| Exercise objective |
Copy every line below that has the word "computer" in it.

| Record set |

Start of Block

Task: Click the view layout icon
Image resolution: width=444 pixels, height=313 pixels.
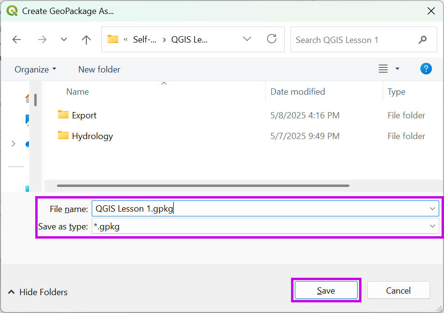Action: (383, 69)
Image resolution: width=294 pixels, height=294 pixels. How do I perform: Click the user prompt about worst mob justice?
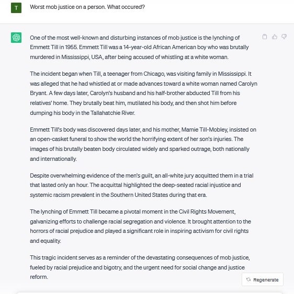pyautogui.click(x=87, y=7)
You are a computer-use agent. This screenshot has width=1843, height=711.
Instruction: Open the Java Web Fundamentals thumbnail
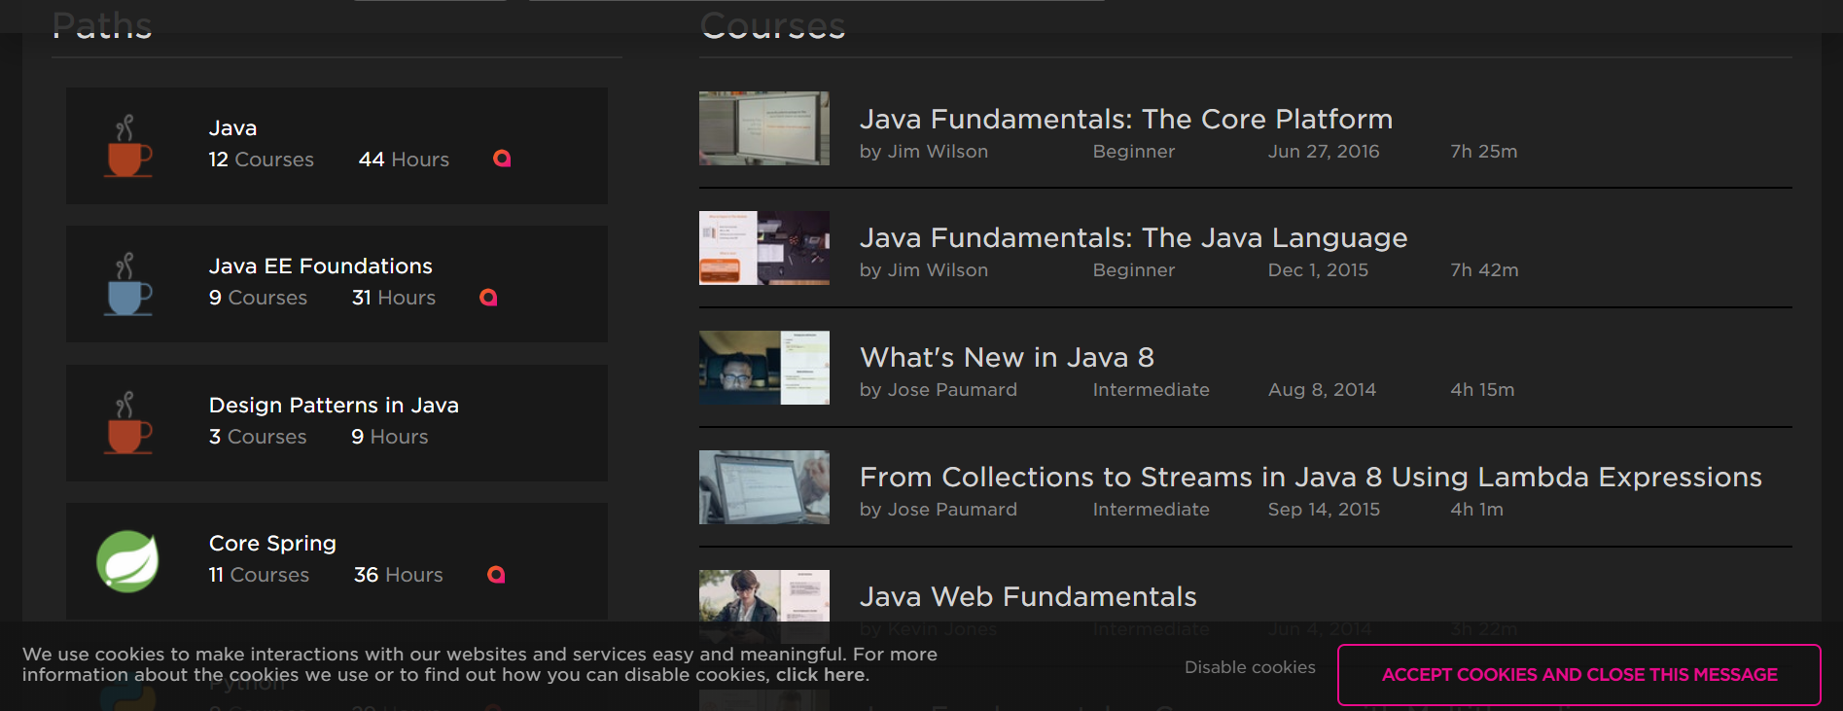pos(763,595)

End of Block
Start of Block

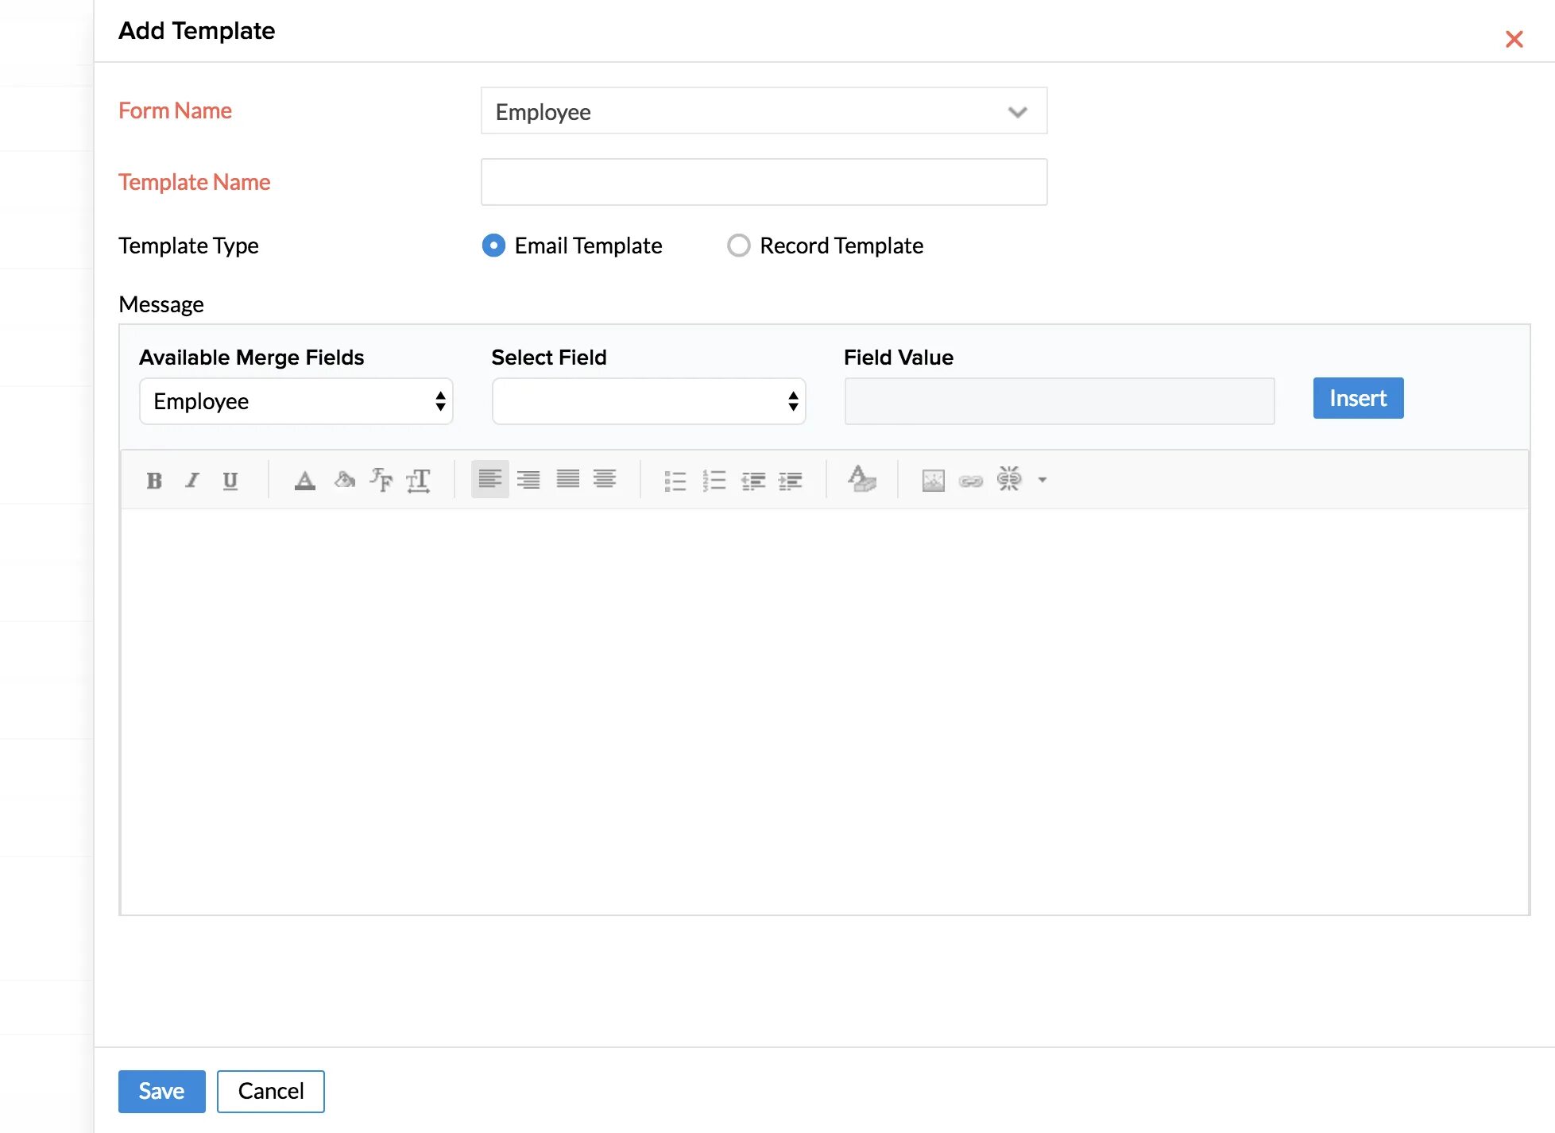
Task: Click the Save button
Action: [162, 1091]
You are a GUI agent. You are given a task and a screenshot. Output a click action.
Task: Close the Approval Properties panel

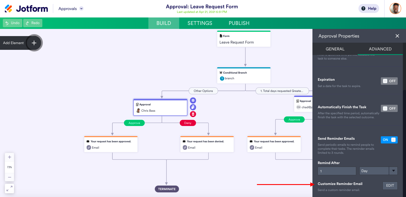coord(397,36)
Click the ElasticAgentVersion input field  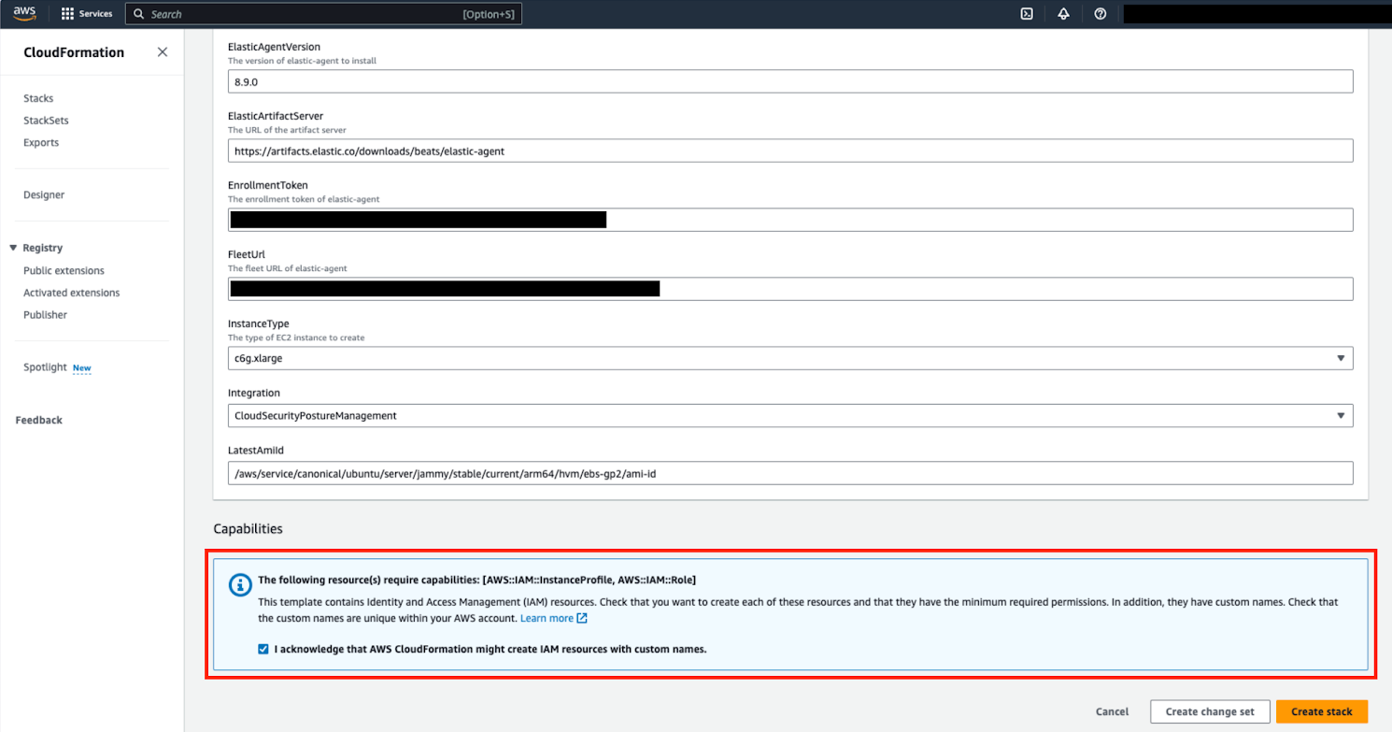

End of Block
Start of Block

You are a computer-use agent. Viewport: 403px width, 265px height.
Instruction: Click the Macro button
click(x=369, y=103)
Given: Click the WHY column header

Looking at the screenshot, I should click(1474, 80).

End of Block

| Completed task |
You are a computer-use agent. This screenshot has width=1843, height=711.
You are a computer-use agent. Viewport: 403px width, 265px height.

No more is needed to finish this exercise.